Make an exact copy of the entries that come next.

[Collected data]
·····

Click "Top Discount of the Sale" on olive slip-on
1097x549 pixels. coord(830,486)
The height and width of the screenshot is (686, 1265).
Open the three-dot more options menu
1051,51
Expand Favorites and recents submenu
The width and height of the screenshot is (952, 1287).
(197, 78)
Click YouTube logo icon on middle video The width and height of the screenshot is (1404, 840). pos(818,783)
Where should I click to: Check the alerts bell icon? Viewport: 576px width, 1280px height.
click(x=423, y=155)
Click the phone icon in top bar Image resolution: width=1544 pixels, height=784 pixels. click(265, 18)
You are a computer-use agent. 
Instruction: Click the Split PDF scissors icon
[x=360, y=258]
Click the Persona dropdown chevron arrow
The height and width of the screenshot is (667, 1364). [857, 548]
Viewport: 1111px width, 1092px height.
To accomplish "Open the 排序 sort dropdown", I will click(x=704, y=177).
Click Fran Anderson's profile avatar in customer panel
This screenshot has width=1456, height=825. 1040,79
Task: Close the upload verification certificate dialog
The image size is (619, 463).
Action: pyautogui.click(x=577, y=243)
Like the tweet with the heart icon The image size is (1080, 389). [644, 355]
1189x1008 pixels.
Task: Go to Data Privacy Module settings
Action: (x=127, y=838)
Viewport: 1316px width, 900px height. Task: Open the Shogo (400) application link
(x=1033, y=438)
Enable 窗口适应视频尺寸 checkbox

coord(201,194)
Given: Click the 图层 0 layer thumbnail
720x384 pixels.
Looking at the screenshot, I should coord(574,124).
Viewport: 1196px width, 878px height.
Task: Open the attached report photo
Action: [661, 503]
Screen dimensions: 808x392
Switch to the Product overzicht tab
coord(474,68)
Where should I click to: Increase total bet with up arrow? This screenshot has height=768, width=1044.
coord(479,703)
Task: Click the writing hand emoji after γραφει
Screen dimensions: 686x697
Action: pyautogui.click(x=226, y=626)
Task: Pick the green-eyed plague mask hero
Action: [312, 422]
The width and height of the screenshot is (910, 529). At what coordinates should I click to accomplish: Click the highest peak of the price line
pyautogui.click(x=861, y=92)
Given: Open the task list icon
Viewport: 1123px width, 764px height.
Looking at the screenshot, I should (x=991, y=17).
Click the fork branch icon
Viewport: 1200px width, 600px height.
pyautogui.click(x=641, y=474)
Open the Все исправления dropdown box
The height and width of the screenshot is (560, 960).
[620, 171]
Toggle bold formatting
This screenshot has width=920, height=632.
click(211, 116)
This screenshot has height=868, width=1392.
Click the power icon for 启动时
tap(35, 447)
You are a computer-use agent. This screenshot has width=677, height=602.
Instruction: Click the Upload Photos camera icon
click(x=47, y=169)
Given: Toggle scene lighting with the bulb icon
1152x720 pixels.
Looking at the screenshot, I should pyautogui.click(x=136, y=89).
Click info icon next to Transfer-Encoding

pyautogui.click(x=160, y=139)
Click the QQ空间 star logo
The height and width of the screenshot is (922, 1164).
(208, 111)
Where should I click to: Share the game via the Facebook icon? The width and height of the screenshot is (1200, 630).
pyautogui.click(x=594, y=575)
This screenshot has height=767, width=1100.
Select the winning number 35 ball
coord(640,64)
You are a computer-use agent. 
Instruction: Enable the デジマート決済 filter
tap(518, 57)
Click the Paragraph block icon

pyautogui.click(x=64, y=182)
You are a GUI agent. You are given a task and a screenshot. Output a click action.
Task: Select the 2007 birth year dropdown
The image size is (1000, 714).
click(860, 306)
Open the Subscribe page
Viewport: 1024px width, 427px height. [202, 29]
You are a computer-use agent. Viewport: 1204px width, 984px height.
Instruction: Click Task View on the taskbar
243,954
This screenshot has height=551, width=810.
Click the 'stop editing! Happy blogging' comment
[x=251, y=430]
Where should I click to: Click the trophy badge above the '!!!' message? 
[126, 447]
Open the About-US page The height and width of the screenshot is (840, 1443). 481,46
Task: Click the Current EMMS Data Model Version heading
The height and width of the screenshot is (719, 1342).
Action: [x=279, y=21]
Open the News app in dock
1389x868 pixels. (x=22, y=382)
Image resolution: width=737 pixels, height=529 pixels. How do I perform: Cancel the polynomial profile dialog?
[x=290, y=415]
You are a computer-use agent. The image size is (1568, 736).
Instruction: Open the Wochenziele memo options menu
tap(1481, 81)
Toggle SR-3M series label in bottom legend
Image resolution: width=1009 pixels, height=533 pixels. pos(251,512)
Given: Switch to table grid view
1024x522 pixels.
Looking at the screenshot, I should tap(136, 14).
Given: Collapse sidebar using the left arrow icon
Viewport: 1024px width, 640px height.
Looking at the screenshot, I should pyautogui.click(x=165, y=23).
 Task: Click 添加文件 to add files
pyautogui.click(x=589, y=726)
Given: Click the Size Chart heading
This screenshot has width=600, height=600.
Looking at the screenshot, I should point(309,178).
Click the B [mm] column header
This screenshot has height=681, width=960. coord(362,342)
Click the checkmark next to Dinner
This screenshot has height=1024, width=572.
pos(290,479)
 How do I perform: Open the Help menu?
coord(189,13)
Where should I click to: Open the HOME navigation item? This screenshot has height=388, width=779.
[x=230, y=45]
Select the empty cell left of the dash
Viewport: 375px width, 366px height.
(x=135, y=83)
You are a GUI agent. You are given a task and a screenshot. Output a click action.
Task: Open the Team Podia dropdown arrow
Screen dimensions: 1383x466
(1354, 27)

·····

ANSWER AREA:
Click "Top Discount of the Sale" on olive slip-on
1097x549 pixels. coord(830,486)
The height and width of the screenshot is (686, 1265).
Open the three-dot more options menu
1051,51
Expand Favorites and recents submenu
The width and height of the screenshot is (952, 1287).
(197, 78)
Click YouTube logo icon on middle video The width and height of the screenshot is (1404, 840). pos(818,783)
Where should I click to: Check the alerts bell icon? Viewport: 576px width, 1280px height.
click(x=423, y=155)
Click the phone icon in top bar Image resolution: width=1544 pixels, height=784 pixels. click(265, 18)
You are a computer-use agent. 
Instruction: Click the Split PDF scissors icon
[x=360, y=258]
Click the Persona dropdown chevron arrow
The height and width of the screenshot is (667, 1364). [857, 548]
Viewport: 1111px width, 1092px height.
To accomplish "Open the 排序 sort dropdown", I will click(x=704, y=177).
Click Fran Anderson's profile avatar in customer panel
This screenshot has width=1456, height=825. 1040,79
Task: Close the upload verification certificate dialog
The image size is (619, 463).
Action: pyautogui.click(x=577, y=243)
Like the tweet with the heart icon The image size is (1080, 389). [644, 355]
1189x1008 pixels.
Task: Go to Data Privacy Module settings
Action: (x=127, y=838)
Viewport: 1316px width, 900px height. Task: Open the Shogo (400) application link
(x=1033, y=438)
Enable 窗口适应视频尺寸 checkbox

coord(201,194)
Given: Click the 图层 0 layer thumbnail
720x384 pixels.
Looking at the screenshot, I should coord(574,124).
Viewport: 1196px width, 878px height.
Task: Open the attached report photo
Action: [661, 503]
Screen dimensions: 808x392
Switch to the Product overzicht tab
coord(474,68)
Where should I click to: Increase total bet with up arrow? This screenshot has height=768, width=1044.
coord(479,703)
Task: Click the writing hand emoji after γραφει
Screen dimensions: 686x697
Action: pyautogui.click(x=226, y=626)
Task: Pick the green-eyed plague mask hero
Action: [312, 422]
The width and height of the screenshot is (910, 529). At what coordinates should I click to accomplish: Click the highest peak of the price line
pyautogui.click(x=861, y=92)
Given: Open the task list icon
Viewport: 1123px width, 764px height.
Looking at the screenshot, I should (x=991, y=17).
Click the fork branch icon
Viewport: 1200px width, 600px height.
pyautogui.click(x=641, y=474)
Open the Все исправления dropdown box
The height and width of the screenshot is (560, 960).
[620, 171]
Toggle bold formatting
This screenshot has width=920, height=632.
click(211, 116)
This screenshot has height=868, width=1392.
Click the power icon for 启动时
tap(35, 447)
You are a computer-use agent. This screenshot has width=677, height=602.
Instruction: Click the Upload Photos camera icon
click(x=47, y=169)
Given: Toggle scene lighting with the bulb icon
1152x720 pixels.
Looking at the screenshot, I should pyautogui.click(x=136, y=89).
Click info icon next to Transfer-Encoding

pyautogui.click(x=160, y=139)
Click the QQ空间 star logo
The height and width of the screenshot is (922, 1164).
(208, 111)
Where should I click to: Share the game via the Facebook icon? The width and height of the screenshot is (1200, 630).
pyautogui.click(x=594, y=575)
This screenshot has height=767, width=1100.
Select the winning number 35 ball
coord(640,64)
You are a computer-use agent. 
Instruction: Enable the デジマート決済 filter
tap(518, 57)
Click the Paragraph block icon

pyautogui.click(x=64, y=182)
You are a GUI agent. You are given a task and a screenshot. Output a click action.
Task: Select the 2007 birth year dropdown
The image size is (1000, 714).
click(860, 306)
Open the Subscribe page
Viewport: 1024px width, 427px height. [202, 29]
You are a computer-use agent. Viewport: 1204px width, 984px height.
Instruction: Click Task View on the taskbar
243,954
This screenshot has height=551, width=810.
Click the 'stop editing! Happy blogging' comment
[x=251, y=430]
Where should I click to: Click the trophy badge above the '!!!' message? 
[126, 447]
Open the About-US page The height and width of the screenshot is (840, 1443). 481,46
Task: Click the Current EMMS Data Model Version heading
The height and width of the screenshot is (719, 1342).
Action: [x=279, y=21]
Open the News app in dock
1389x868 pixels. (x=22, y=382)
Image resolution: width=737 pixels, height=529 pixels. How do I perform: Cancel the polynomial profile dialog?
[x=290, y=415]
You are a computer-use agent. The image size is (1568, 736).
Instruction: Open the Wochenziele memo options menu
tap(1481, 81)
Toggle SR-3M series label in bottom legend
Image resolution: width=1009 pixels, height=533 pixels. pos(251,512)
Given: Switch to table grid view
1024x522 pixels.
Looking at the screenshot, I should tap(136, 14).
Given: Collapse sidebar using the left arrow icon
Viewport: 1024px width, 640px height.
Looking at the screenshot, I should pyautogui.click(x=165, y=23).
 Task: Click 添加文件 to add files
pyautogui.click(x=589, y=726)
Given: Click the Size Chart heading
This screenshot has width=600, height=600.
Looking at the screenshot, I should point(309,178).
Click the B [mm] column header
This screenshot has height=681, width=960. coord(362,342)
Click the checkmark next to Dinner
This screenshot has height=1024, width=572.
pos(290,479)
 How do I perform: Open the Help menu?
coord(189,13)
Where should I click to: Open the HOME navigation item? This screenshot has height=388, width=779.
[x=230, y=45]
Select the empty cell left of the dash
Viewport: 375px width, 366px height.
(x=135, y=83)
You are a GUI agent. You are given a task and a screenshot. Output a click action.
Task: Open the Team Podia dropdown arrow
Screen dimensions: 1383x466
(1354, 27)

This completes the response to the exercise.